TO DO
Your copy starts at the line containing "How do I perform: Collapse" and ends at the last line below. Copy exactly, without pictures.

[Saved data entries]
+++

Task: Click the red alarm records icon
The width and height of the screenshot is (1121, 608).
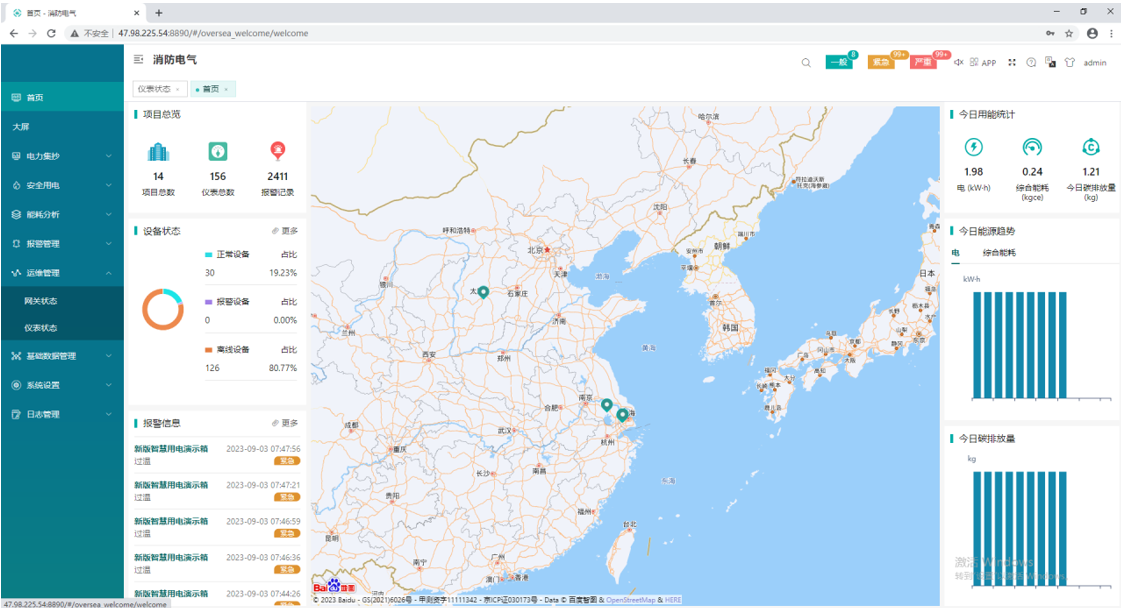Action: click(277, 151)
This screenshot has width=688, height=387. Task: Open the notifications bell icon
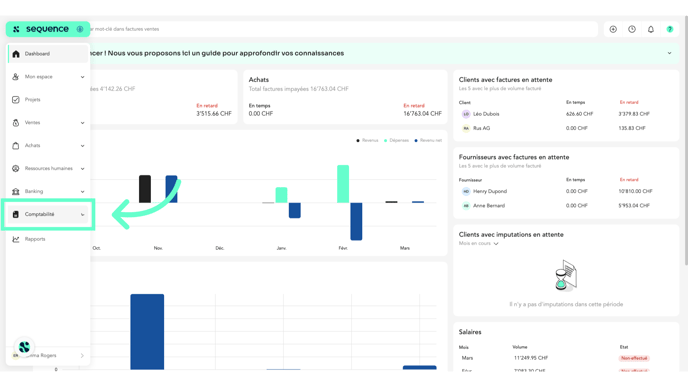[x=651, y=29]
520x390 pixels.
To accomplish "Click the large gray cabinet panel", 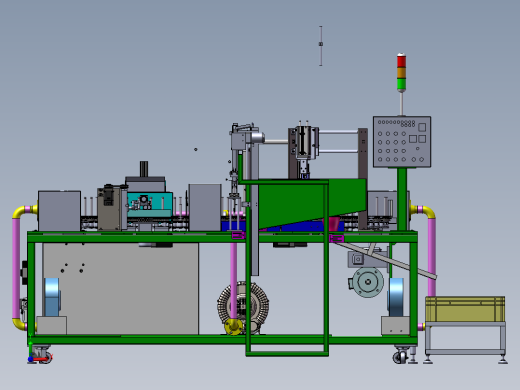I will tap(120, 288).
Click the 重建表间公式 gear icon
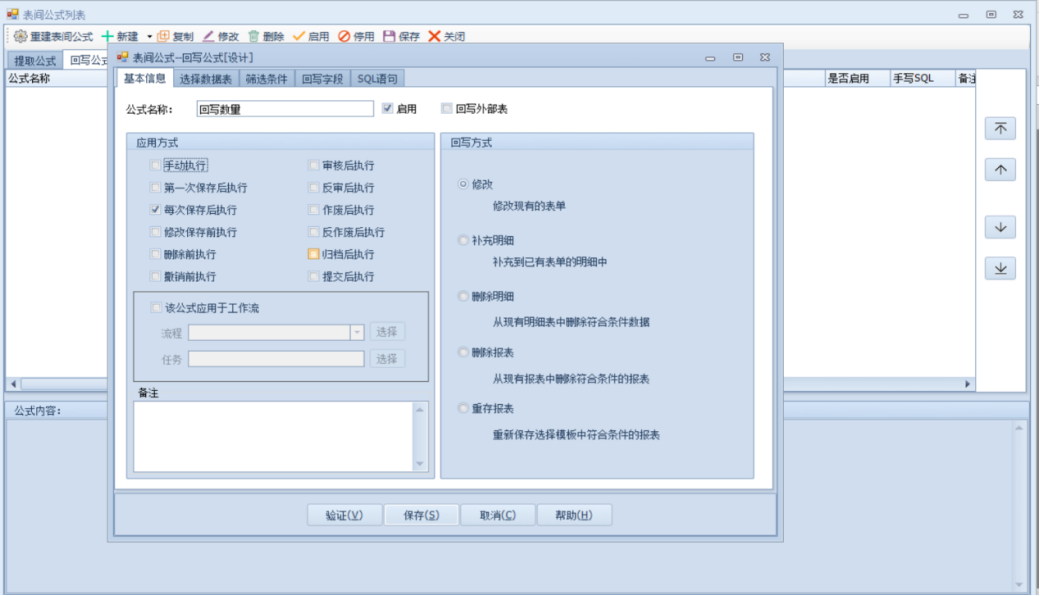1040x596 pixels. click(x=20, y=36)
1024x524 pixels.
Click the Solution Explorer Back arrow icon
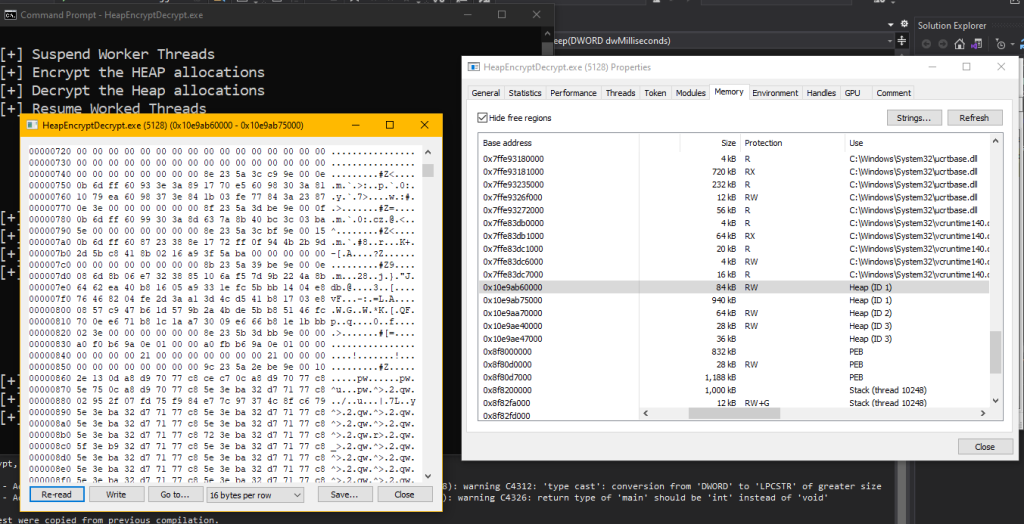pyautogui.click(x=924, y=44)
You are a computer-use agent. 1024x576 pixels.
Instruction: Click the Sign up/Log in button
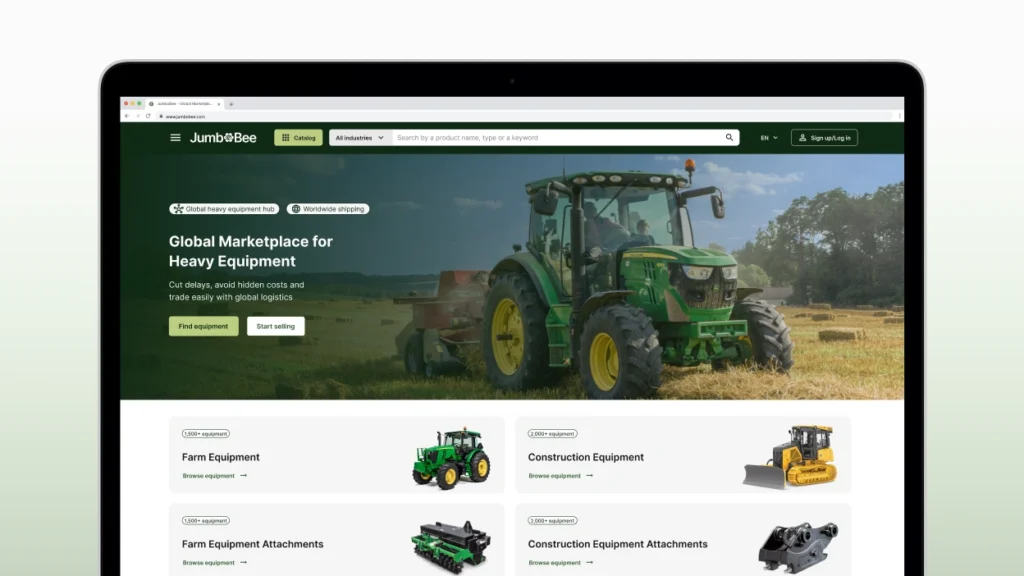coord(824,138)
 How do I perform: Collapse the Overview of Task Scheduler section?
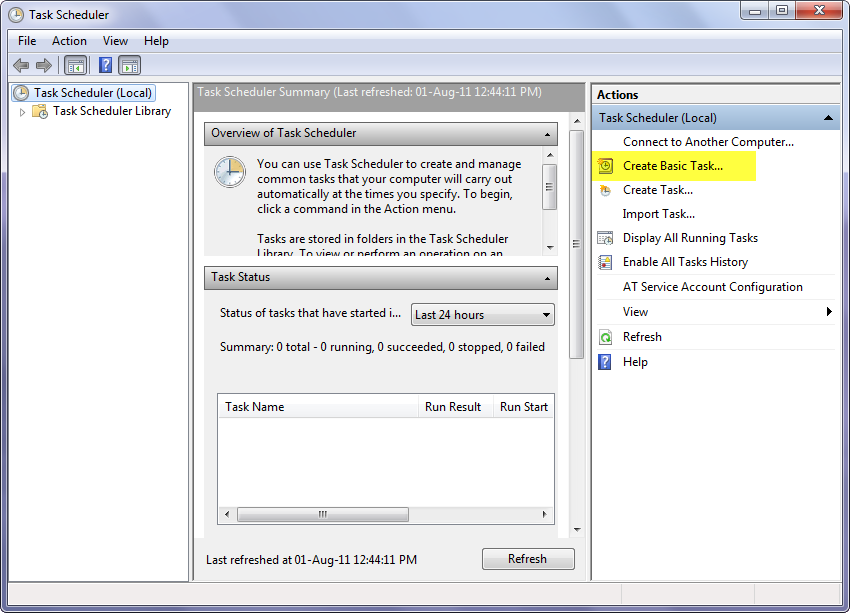[x=548, y=134]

+++

RESPONSE AREA
 How do I perform: Collapse the Overview of Task Scheduler section?
[x=548, y=134]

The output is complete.